What needs to be done —
Write out exactly the lines from the one containing "Joomla! RSS News Feeds (28, 2368)" through the last line of the records below, and no others.

━━ Data

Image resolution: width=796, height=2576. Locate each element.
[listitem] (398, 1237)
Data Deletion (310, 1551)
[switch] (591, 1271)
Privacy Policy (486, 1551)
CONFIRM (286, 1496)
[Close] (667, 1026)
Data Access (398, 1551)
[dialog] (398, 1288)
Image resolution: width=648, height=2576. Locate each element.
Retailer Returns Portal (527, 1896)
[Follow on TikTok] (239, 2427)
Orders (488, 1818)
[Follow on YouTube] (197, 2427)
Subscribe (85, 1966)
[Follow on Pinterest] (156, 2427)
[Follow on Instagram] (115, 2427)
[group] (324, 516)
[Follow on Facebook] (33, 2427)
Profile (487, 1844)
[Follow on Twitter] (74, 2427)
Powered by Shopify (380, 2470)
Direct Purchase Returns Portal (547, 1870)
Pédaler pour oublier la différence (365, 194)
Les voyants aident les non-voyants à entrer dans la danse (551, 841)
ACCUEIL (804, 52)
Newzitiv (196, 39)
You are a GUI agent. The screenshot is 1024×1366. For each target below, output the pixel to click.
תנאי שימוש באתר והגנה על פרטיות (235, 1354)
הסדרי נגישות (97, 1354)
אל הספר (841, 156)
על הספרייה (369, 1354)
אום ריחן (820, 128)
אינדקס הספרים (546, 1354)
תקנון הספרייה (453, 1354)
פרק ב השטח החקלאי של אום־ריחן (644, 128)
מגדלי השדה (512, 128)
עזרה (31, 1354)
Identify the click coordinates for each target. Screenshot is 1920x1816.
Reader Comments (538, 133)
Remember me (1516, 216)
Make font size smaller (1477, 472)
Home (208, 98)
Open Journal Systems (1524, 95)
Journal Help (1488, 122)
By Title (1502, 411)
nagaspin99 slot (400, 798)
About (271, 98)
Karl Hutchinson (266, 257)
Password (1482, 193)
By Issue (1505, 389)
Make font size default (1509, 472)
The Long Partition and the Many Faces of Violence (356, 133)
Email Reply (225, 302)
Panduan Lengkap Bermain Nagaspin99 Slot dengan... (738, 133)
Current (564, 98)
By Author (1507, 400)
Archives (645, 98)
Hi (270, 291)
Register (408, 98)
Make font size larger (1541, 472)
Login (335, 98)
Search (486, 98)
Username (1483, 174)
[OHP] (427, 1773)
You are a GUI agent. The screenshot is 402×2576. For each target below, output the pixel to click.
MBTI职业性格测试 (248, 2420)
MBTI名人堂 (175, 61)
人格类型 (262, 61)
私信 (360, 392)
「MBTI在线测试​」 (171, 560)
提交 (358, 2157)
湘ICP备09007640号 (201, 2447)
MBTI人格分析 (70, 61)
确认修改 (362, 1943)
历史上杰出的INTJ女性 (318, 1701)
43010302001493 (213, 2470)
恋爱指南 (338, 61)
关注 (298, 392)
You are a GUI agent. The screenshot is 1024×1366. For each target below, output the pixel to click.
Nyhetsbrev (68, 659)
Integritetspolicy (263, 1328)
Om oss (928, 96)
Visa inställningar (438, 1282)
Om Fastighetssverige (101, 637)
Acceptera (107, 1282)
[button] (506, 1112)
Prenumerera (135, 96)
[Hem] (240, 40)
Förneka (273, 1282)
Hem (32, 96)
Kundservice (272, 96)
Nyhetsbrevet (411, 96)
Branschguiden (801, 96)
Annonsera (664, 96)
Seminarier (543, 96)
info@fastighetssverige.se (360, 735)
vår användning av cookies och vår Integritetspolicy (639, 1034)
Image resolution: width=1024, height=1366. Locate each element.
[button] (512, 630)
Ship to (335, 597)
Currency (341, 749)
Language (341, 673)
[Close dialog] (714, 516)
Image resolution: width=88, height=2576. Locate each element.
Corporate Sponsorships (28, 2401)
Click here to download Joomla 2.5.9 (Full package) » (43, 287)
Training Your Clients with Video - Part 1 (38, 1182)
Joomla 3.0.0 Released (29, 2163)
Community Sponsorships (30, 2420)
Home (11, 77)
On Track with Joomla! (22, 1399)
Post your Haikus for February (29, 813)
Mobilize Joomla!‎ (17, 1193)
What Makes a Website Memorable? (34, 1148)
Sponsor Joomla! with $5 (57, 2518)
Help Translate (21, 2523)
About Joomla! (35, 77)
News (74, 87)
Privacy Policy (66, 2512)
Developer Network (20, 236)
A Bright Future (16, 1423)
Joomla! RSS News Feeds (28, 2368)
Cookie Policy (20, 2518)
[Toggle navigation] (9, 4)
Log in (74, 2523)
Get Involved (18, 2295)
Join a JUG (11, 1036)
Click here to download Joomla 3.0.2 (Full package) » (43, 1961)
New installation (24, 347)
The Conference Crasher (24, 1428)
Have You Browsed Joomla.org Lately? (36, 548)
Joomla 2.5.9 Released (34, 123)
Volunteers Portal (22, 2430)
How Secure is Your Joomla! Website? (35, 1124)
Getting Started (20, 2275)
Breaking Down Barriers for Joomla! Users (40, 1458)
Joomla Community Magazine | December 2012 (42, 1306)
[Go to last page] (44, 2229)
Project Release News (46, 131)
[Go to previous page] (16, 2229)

━━━━

Output for this task —
Joomla! RSS News Feeds (28, 2368)
Cookie Policy (20, 2518)
[Toggle navigation] (9, 4)
Log in (74, 2523)
Get Involved (18, 2295)
Join a JUG (11, 1036)
Click here to download Joomla 3.0.2 (Full package) » (43, 1961)
New installation (24, 347)
The Conference Crasher (24, 1428)
Have You Browsed Joomla.org Lately? (36, 548)
Joomla 2.5.9 Released (34, 123)
Volunteers Portal (22, 2430)
How Secure is Your Joomla! Website? (35, 1124)
Getting Started (20, 2275)
Breaking Down Barriers for Joomla! Users (40, 1458)
Joomla Community Magazine | December 2012 (42, 1306)
[Go to last page] (44, 2229)
Project Release News (46, 131)
[Go to previous page] (16, 2229)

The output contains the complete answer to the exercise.